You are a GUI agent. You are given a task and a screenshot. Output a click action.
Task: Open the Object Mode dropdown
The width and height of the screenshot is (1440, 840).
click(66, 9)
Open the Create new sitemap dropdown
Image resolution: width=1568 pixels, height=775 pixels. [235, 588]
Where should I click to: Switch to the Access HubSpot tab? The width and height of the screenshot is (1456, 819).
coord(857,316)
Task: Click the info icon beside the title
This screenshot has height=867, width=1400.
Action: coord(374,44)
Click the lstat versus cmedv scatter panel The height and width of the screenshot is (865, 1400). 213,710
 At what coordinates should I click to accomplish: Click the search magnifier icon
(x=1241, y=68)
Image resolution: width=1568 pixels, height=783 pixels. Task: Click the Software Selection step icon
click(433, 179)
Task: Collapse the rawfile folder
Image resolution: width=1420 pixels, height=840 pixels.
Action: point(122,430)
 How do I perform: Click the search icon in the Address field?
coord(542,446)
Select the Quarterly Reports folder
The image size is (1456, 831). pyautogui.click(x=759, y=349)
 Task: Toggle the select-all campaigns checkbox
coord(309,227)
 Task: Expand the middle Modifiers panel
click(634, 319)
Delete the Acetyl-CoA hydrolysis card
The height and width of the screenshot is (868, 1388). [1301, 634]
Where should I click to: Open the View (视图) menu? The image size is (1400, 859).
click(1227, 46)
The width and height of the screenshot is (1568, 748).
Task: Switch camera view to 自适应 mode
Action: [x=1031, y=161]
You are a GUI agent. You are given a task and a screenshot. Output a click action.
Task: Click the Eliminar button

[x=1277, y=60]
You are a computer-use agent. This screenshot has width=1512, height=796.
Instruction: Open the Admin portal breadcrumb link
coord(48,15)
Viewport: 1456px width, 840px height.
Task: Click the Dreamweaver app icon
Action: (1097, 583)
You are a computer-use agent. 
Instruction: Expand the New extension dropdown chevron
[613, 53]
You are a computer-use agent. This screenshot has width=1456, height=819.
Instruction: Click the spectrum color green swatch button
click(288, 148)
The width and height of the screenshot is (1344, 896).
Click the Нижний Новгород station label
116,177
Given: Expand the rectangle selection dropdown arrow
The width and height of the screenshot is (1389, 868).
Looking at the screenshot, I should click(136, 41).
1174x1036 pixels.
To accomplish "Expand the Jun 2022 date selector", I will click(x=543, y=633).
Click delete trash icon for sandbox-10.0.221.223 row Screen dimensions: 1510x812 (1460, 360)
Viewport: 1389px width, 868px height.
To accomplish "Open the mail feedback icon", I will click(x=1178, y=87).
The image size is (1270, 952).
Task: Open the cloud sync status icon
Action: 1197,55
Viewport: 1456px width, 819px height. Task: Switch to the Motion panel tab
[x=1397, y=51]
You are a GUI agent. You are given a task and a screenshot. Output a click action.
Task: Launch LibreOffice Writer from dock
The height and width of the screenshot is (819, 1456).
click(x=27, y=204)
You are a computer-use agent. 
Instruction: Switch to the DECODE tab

● ● ● ● ● ● ●

Your goal
The answer must be every entry, reproduced exactly.

Written response
You are a GUI agent. You are given a task and a screenshot. Output a click action.
Task: Open the Object Mode dropdown
The width and height of the screenshot is (1440, 840).
click(66, 9)
Open the Create new sitemap dropdown
Image resolution: width=1568 pixels, height=775 pixels. [235, 588]
Where should I click to: Switch to the Access HubSpot tab? The width and height of the screenshot is (1456, 819).
coord(857,316)
Task: Click the info icon beside the title
This screenshot has height=867, width=1400.
Action: coord(374,44)
Click the lstat versus cmedv scatter panel The height and width of the screenshot is (865, 1400). 213,710
 At what coordinates should I click to accomplish: Click the search magnifier icon
(x=1241, y=68)
Image resolution: width=1568 pixels, height=783 pixels. Task: Click the Software Selection step icon
click(433, 179)
Task: Collapse the rawfile folder
Image resolution: width=1420 pixels, height=840 pixels.
Action: point(122,430)
 How do I perform: Click the search icon in the Address field?
coord(542,446)
Select the Quarterly Reports folder
The image size is (1456, 831). pyautogui.click(x=759, y=349)
 Task: Toggle the select-all campaigns checkbox
coord(309,227)
 Task: Expand the middle Modifiers panel
click(634, 319)
Delete the Acetyl-CoA hydrolysis card
The height and width of the screenshot is (868, 1388). [1301, 634]
Where should I click to: Open the View (视图) menu? The image size is (1400, 859).
click(1227, 46)
The width and height of the screenshot is (1568, 748).
Task: Switch camera view to 自适应 mode
Action: [x=1031, y=161]
You are a GUI agent. You are given a task and a screenshot. Output a click action.
Task: Click the Eliminar button

[x=1277, y=60]
You are a computer-use agent. This screenshot has width=1512, height=796.
Instruction: Open the Admin portal breadcrumb link
coord(48,15)
Viewport: 1456px width, 840px height.
Task: Click the Dreamweaver app icon
Action: (1097, 583)
You are a computer-use agent. 
Instruction: Expand the New extension dropdown chevron
[613, 53]
You are a computer-use agent. This screenshot has width=1456, height=819.
Instruction: Click the spectrum color green swatch button
click(288, 148)
The width and height of the screenshot is (1344, 896).
Click the Нижний Новгород station label
116,177
Given: Expand the rectangle selection dropdown arrow
The width and height of the screenshot is (1389, 868).
Looking at the screenshot, I should click(136, 41).
1174x1036 pixels.
To accomplish "Expand the Jun 2022 date selector", I will click(x=543, y=633).
Click delete trash icon for sandbox-10.0.221.223 row Screen dimensions: 1510x812 (1460, 360)
Viewport: 1389px width, 868px height.
To accomplish "Open the mail feedback icon", I will click(x=1178, y=87).
The image size is (1270, 952).
Task: Open the cloud sync status icon
Action: 1197,55
Viewport: 1456px width, 819px height. Task: Switch to the Motion panel tab
[x=1397, y=51]
You are a GUI agent. You are given a task and a screenshot. Output a click action.
Task: Launch LibreOffice Writer from dock
The height and width of the screenshot is (819, 1456).
click(x=27, y=204)
You are a computer-use agent. 
Instruction: Switch to the DECODE tab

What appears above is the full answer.